▶ **課題の指示**:
西洋美術と外の文化について述べた下の文章を、最後の文の後から続けて書きなさい。

▶ **課題文**:
====
さらに世界を見てみると、西洋のシュールレアリスムも精神分析学や心理学の影響を強く受けており、フランスのシュールレアリスト詩人であるアンドレ・ブルトンも精神障がいをもった人の絵に強く影響を受けています。アフリカや中南米の美術など、「いまある世界」とは別の世界(アウトサイド)として、突如注目を集めたアートも数多く存在します。
これらは、西洋美術(ギリシャ・ローマ美術の延長上で歴史的に形成された美術)を中心に考えたときのアウトサイドであり、本来あった場所では、その場所の中心を担うアートなのですが、西洋から見たときにはアウトサイドになるということなのです。
文化というのは、フラットに境界なく広がっていると考えがちですが、文化は本来、内に閉じるものであり、外部を排除するものです。価値を共有する者同士をより強固な絆で結びつける役割をします。美術音楽などはそのための道具でもあり、他者を教化するために発達したメディアです。
興味深いことに西洋の近代美術だけが、外に開くという特質を顕著にもっており、アフリカ美術、あるいはジャポニズムで知られた日本美術などの外の文化を取り込んできました。そのことで、自分化して発展させ、世界化をしてきました。理解できなかったものが理解できるようになるということは、何かを発展させるためにまず必要なことでしょう。アートには、気づきがあるのです。
====
▶ **記録データ**:
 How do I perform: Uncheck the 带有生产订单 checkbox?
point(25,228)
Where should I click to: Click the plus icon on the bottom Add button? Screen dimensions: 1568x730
====
▶ **解答例**:
こうして歴史を振り返ると、アートには、社会において見逃されているところにスポットライトを当てる働きがあります。人種問題など、社会はいくつもの課題を抱えており、そうした課題に社会制度が適応できるまでに時間がかかるものですが、アーティストたちはそうした時代の変化をいち早く感じ取り作品として昇華します。現代アートの作品を通じて世の中を違った視点から眺めてみれば、未来に対するインサイトが生まれるかもしれません。
■「アイデアのプラットフォーム」の役割を担う美術館
私たちがアートを目にする場所として、もっとも身近な場所が美術館でしょう。現代アートを展示する美術館では、今の時代を生きるアーティストの作品が展示されています。
現代アートは何でもありの世界ですから、アーティストが自らの身体に針を刺して展示をする作品や、生きたままの細胞を展示する作品など、なかには目を見張るような作品もあります。こうした作品について、「展示すべきではない」といった意見が聞かれることもあり、私自身も、当然好き嫌いはあります。しかし、美術館の館長の立場から考えると、美術館とは「アイデアのプラットフォーム」ですから、表現の自由を縛るべきではないと考えます。展示内容によって年齢制限を設けるなど、パブリックな場として一定の配慮があるとしても、美術館で何を展示するかは、基本的にはアーティストやキュレーターに一任すべきです。
もっとも、人々が見たくない、怖いと考えていることでも、人知れずサイエンスやビジネスの世界では進んでいるという現実があります。たとえば遺伝子化学の世界では、「サイエンスで人間をどんどん生み出せばいい」という考えの人もいれば、「サイエンスは命の創造まで踏み込むべきではない」という人もいます。こうした社会の現実を踏まえ、現代アーティストは作品に反映させ、大衆の目にさらします。ここで議論が起きるのは、私は健全なことだと思っています。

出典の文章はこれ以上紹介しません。